Stored data entries

++++++++

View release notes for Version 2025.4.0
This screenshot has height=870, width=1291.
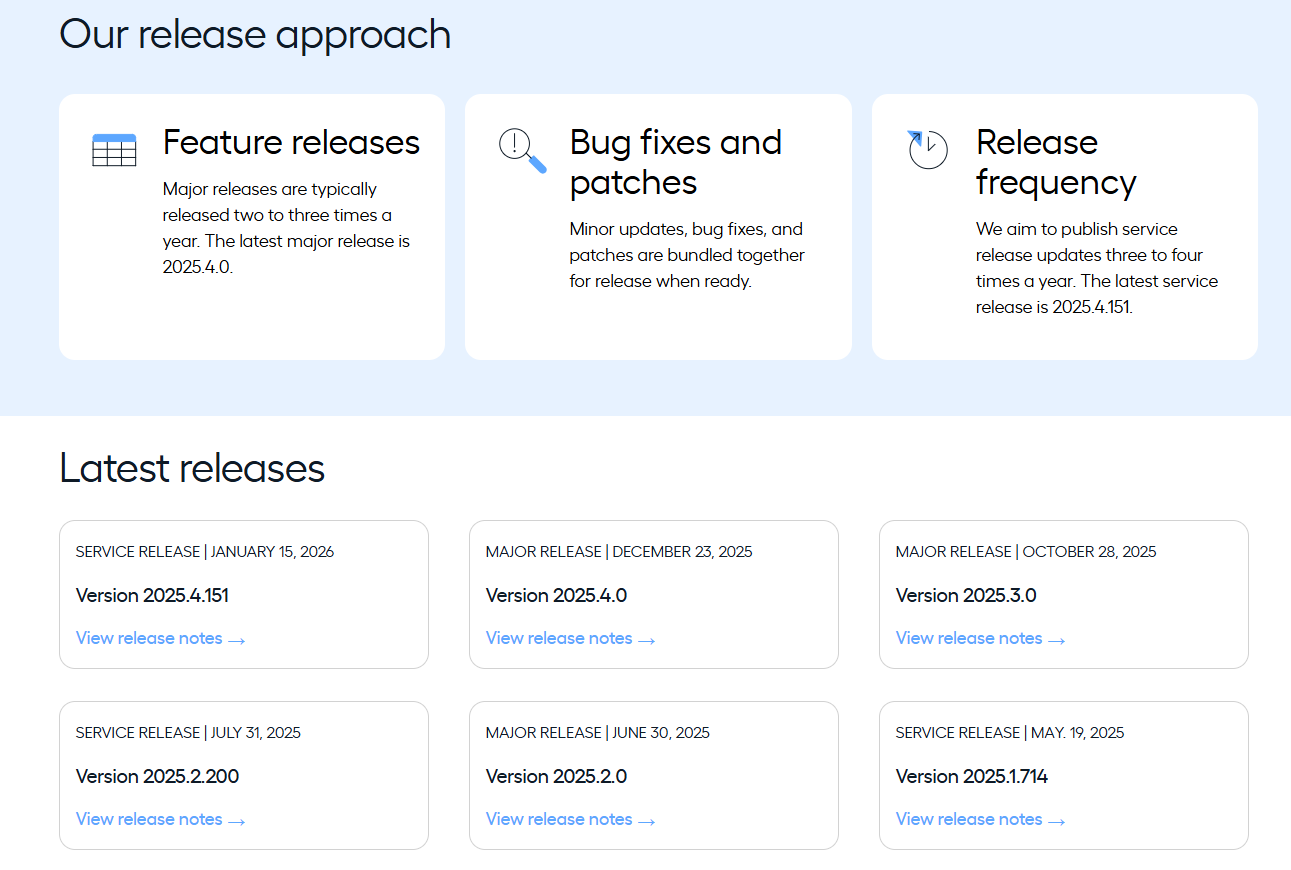point(570,639)
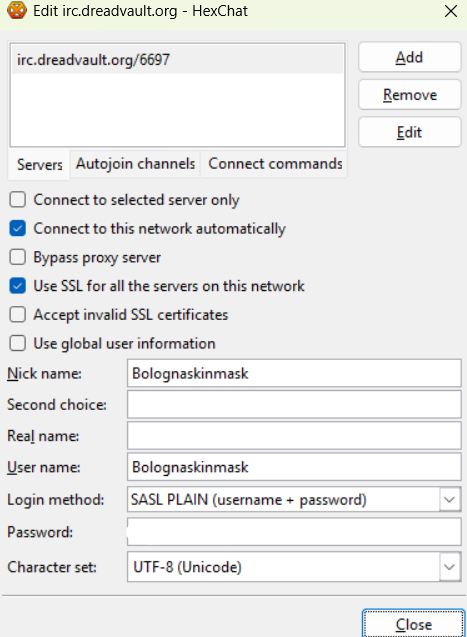Click the HexChat logo icon in title bar
Viewport: 467px width, 637px height.
point(17,11)
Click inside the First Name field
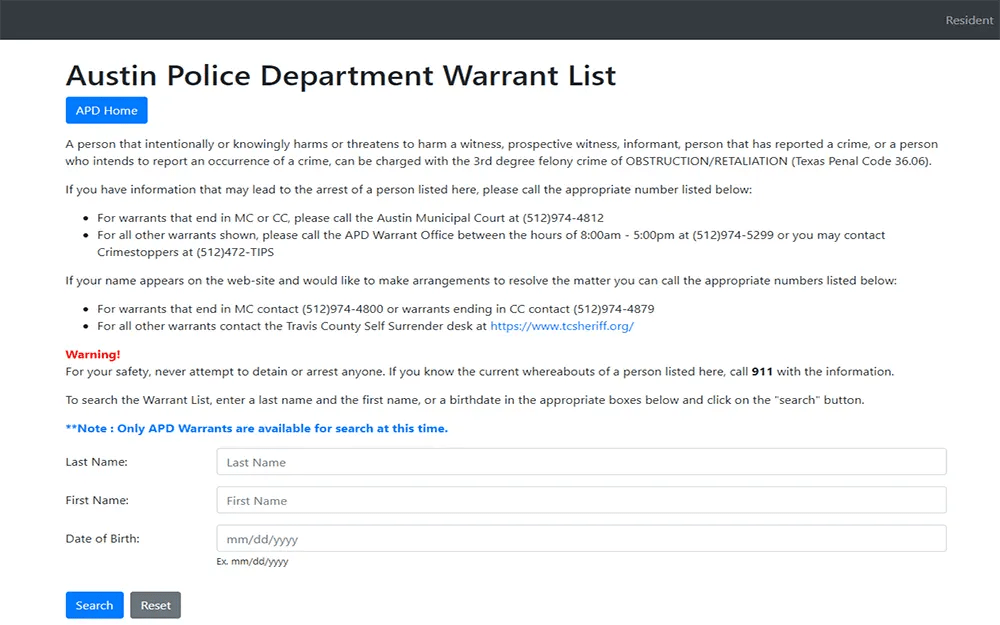Viewport: 1000px width, 625px height. (580, 499)
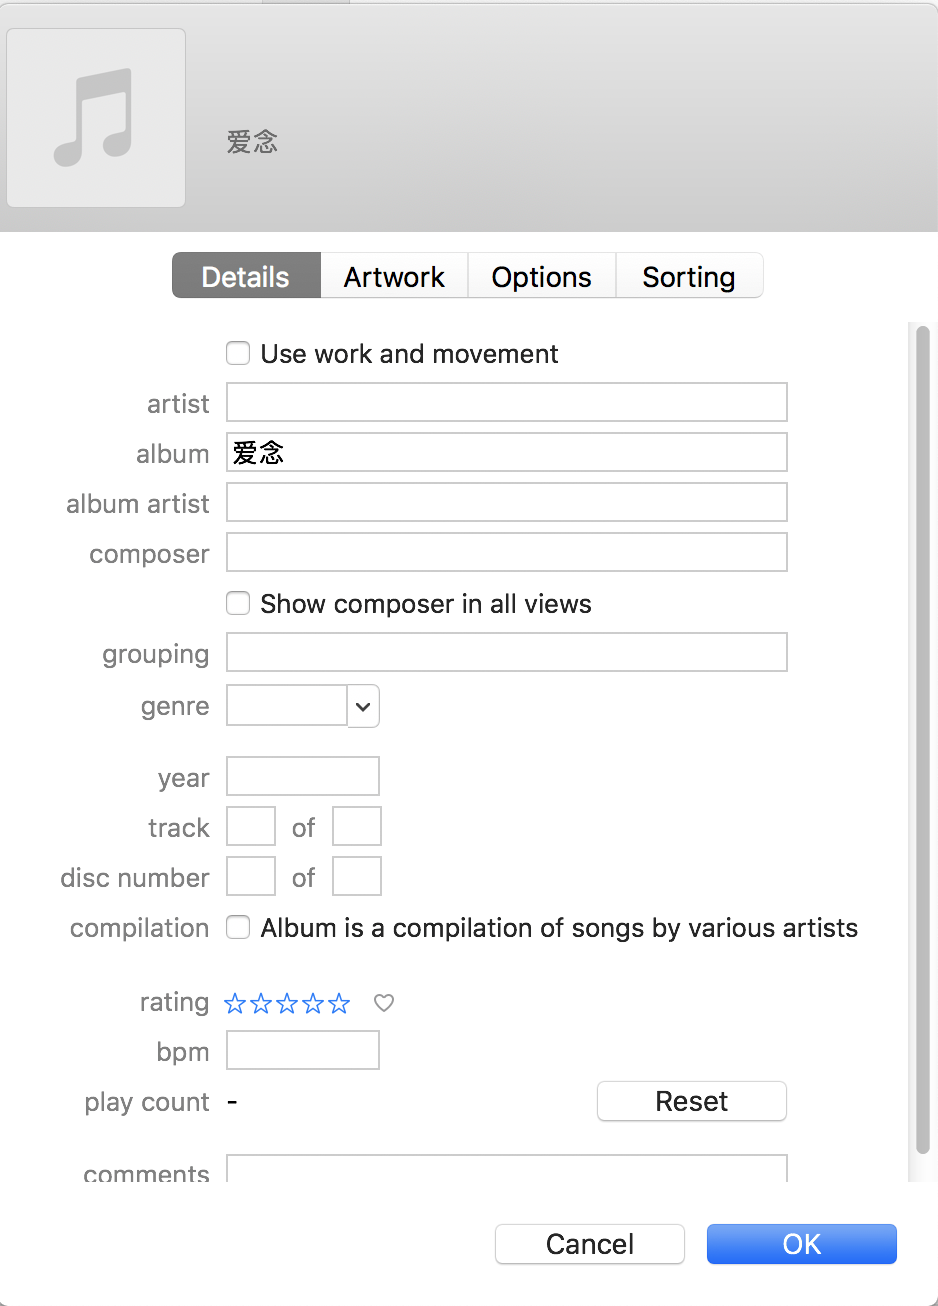This screenshot has height=1306, width=938.
Task: Set rating to first star
Action: coord(235,1004)
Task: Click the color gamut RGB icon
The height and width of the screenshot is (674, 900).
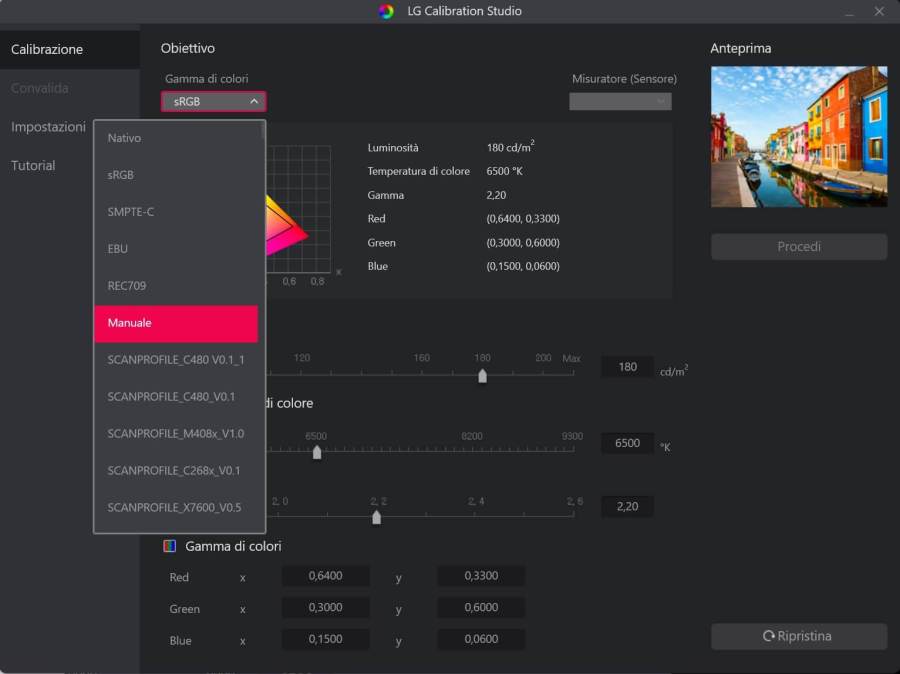Action: tap(169, 546)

++++++++

**DIRECTIONS FOR THIS TASK**
Leave out the pictures and repeat the remaining data exactly.

**OUTPUT OF THE TASK**
View release notes for Version 2025.4.0
This screenshot has height=870, width=1291.
point(570,639)
Click the HexChat logo icon in title bar
Viewport: 467px width, 637px height.
point(17,11)
Click inside the First Name field
Viewport: 1000px width, 625px height. (580, 499)
This screenshot has height=1306, width=938.
Task: Set rating to first star
Action: coord(235,1004)
Task: Click the color gamut RGB icon
The height and width of the screenshot is (674, 900).
Action: tap(169, 546)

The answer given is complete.